The British trials have been thrown for a loop here, with only Fletcher and Sign making gold fleet. Peters and Sterritt seemed certainties for a few moments, but got bumped down to 26th when a scoring error to Phillips and Phillips was discovered. Further down was Pink/Bithell who got stuck on a start line collision for the first race today thankfully got redress and were then bumped into gold fleet overall. They’ve been front runners in the British system with their Silver in the Europeans in Porto. While the British keep their system secret it likely relies on scoring points at major events, with accelerating points allocation to medal performances. Fletcher and Sign will be working all they can to claw back into the race.
Ida and Marie have got their “Burling” on as, so to speak, as the Danes dominate day 3 of the 49erFX World Championship.
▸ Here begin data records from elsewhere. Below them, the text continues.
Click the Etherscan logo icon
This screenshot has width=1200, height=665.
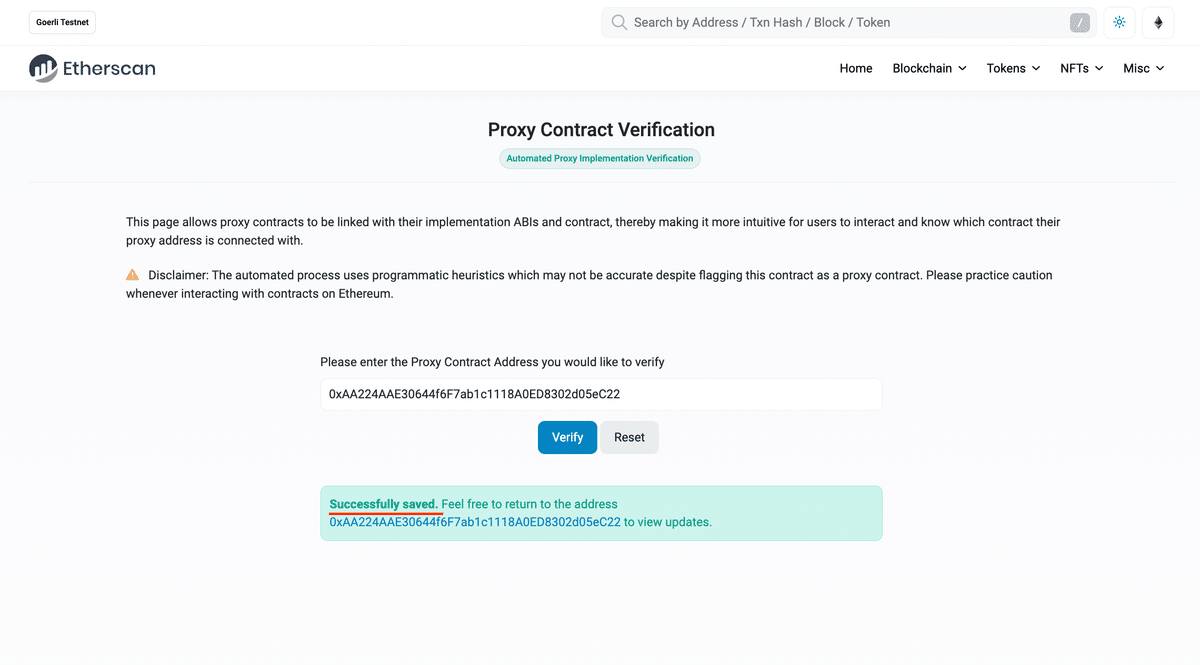(43, 68)
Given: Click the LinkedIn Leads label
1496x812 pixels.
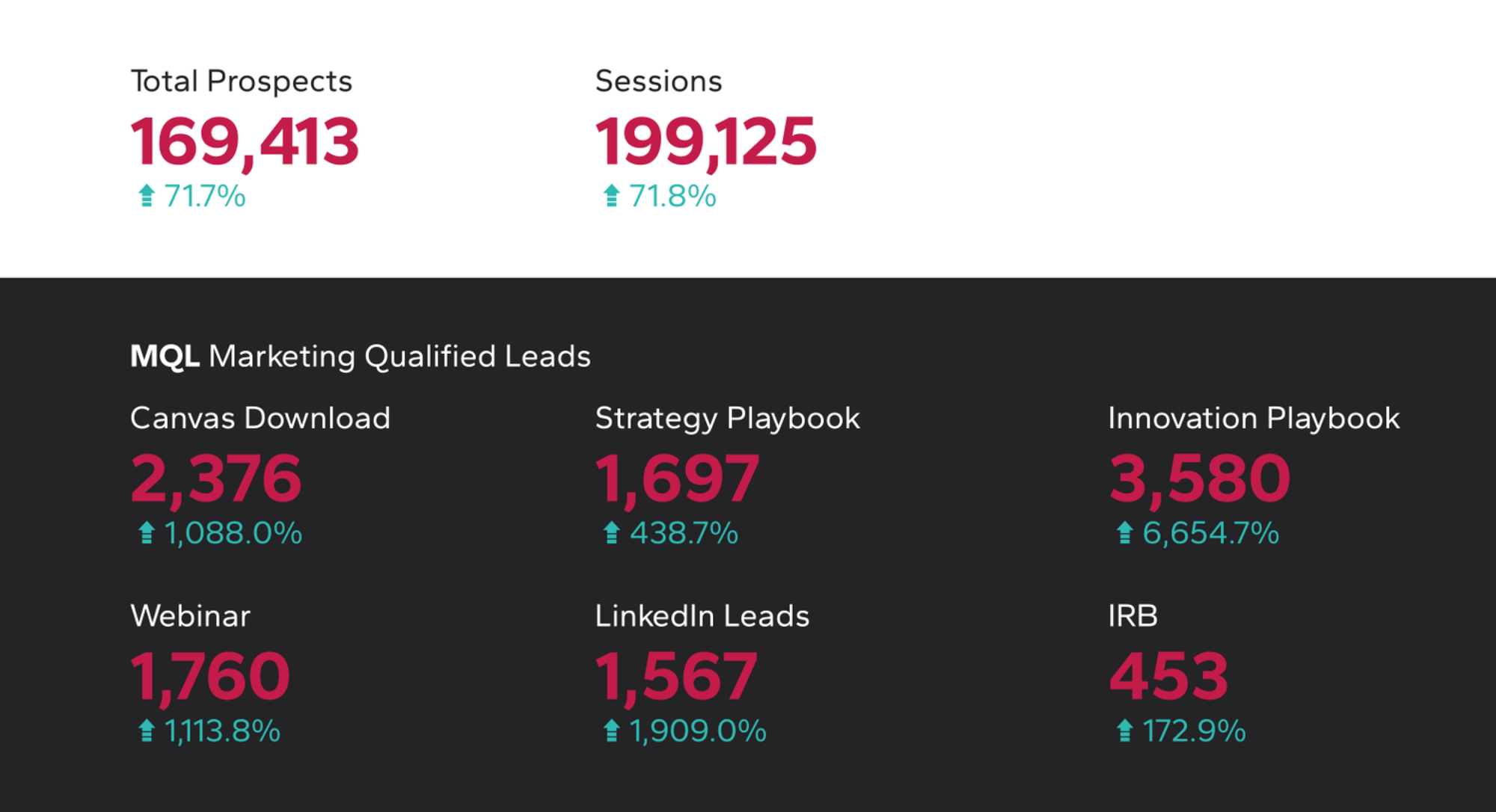Looking at the screenshot, I should coord(702,616).
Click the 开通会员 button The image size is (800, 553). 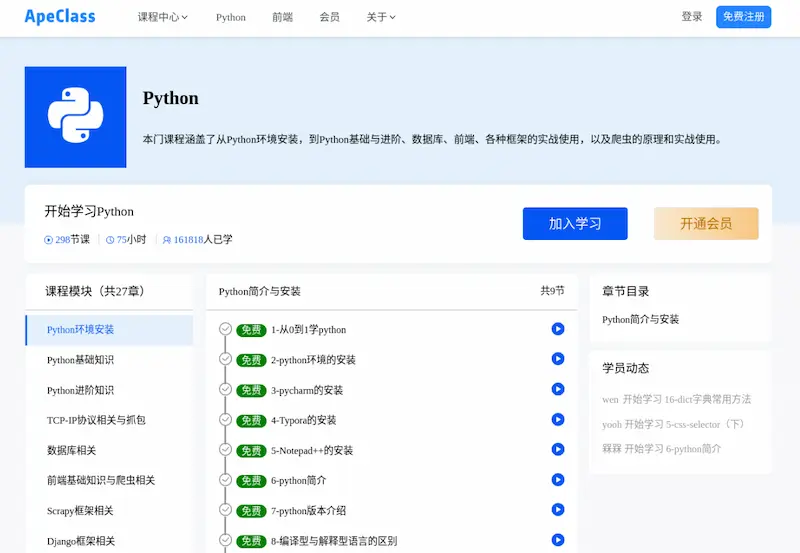[706, 223]
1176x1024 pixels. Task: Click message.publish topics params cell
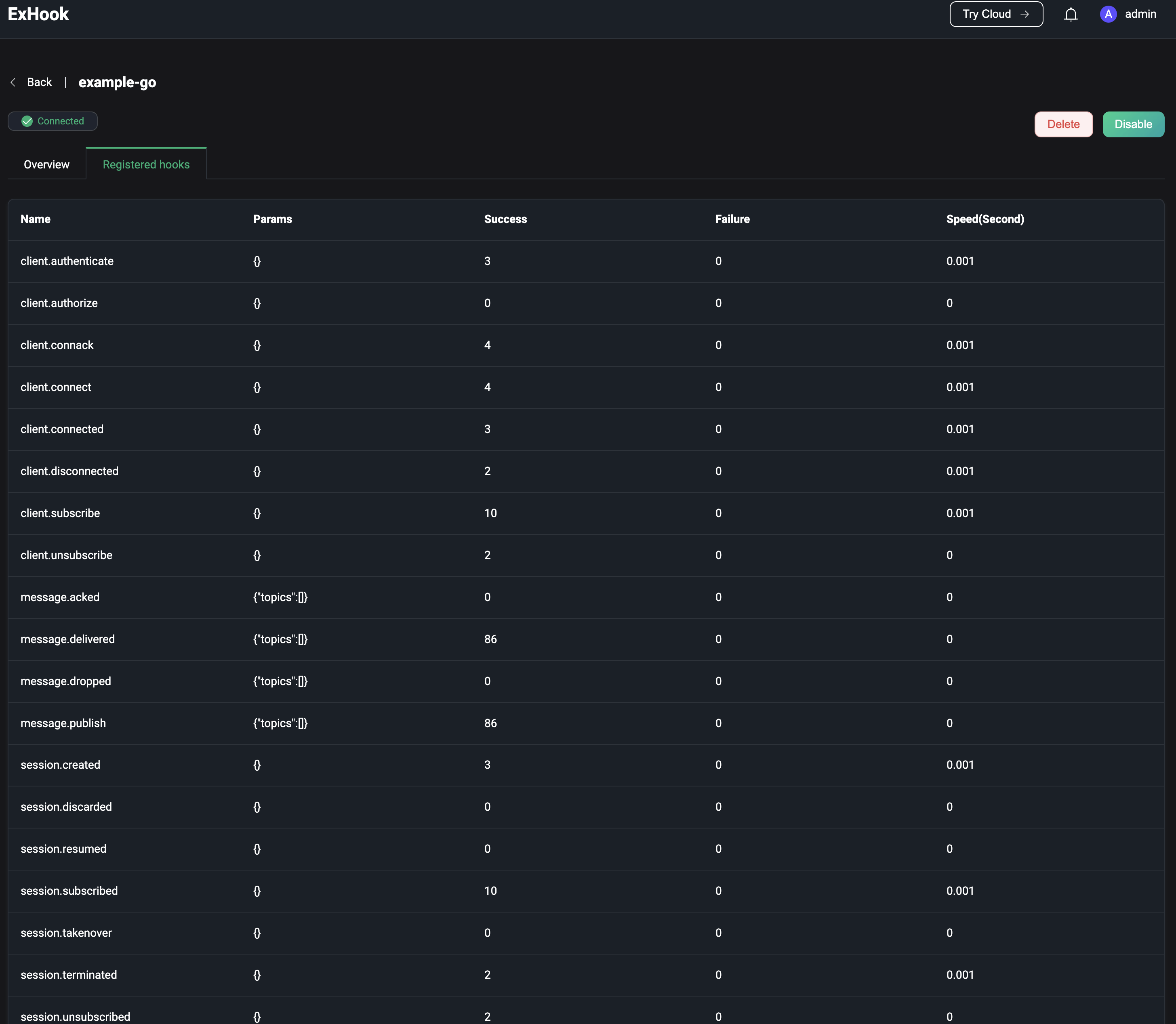pyautogui.click(x=280, y=723)
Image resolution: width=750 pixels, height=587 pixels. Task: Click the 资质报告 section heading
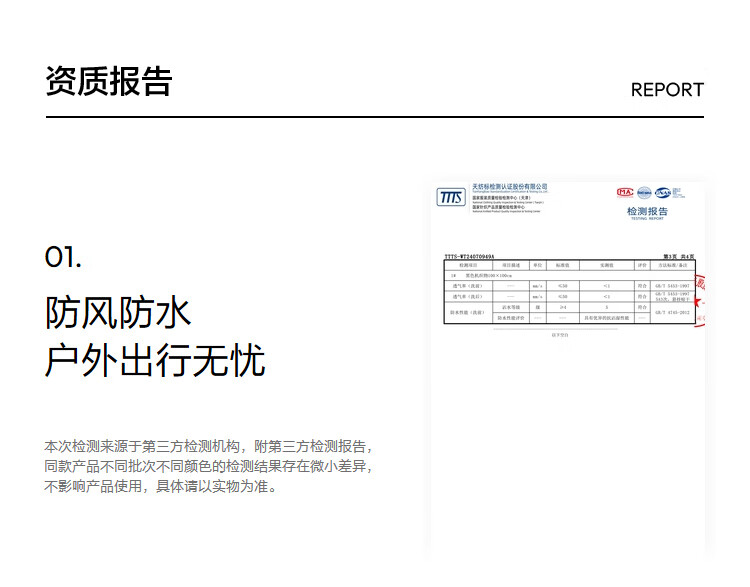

Ida Nielsen and Marie Olsen have won six of the eight qualifying races they have raced so far, leaping out to the lead in this years worlds. They are on a mission to take the final step up the podium here; they lost out in the medal race in 2014 to Martine Grael and Kahena Kunze and settled for silver. The Danish duo were dominant all day today, winning all three races, won by a country mile, and pushing their overall lead to 11 points. They were beaten across the finish line in the final race by their team mates Jena Hansen and Katja Iversen, who had jumped the gun and were disqualified for being over early.
The Danes still hold 3 of the top 5 positions overall and are quick to credit their open team attitude where they share all knowledge and share a coach. They compete hard against one another, but remain great friends and teammates. It’s a model many federations try to set up but few can achieve. This group in particular have had the same attitude taught to them since they were youth sailors, and it’s paying off.
Like in the 49er class, there are 7 nations vying for the three to five spots that will become available from the racing here. In contrast to the 49er, the nations vying for qualifying are not occupying the top spots, with previously qualified teams filling the top 10 positions. That means 7 of the back 14 spots are fighting directly with each other to qualify their nation. With three days of qualifying ahead, it’s any lady’s game.
The remaining teams chasing nation qualifying are:
- United States
For those keeping track of the long game in qualifying, that’s two from North America, one from South America, one from Asia, and three from Europe. Nobody will give an inch in their quest for Rio.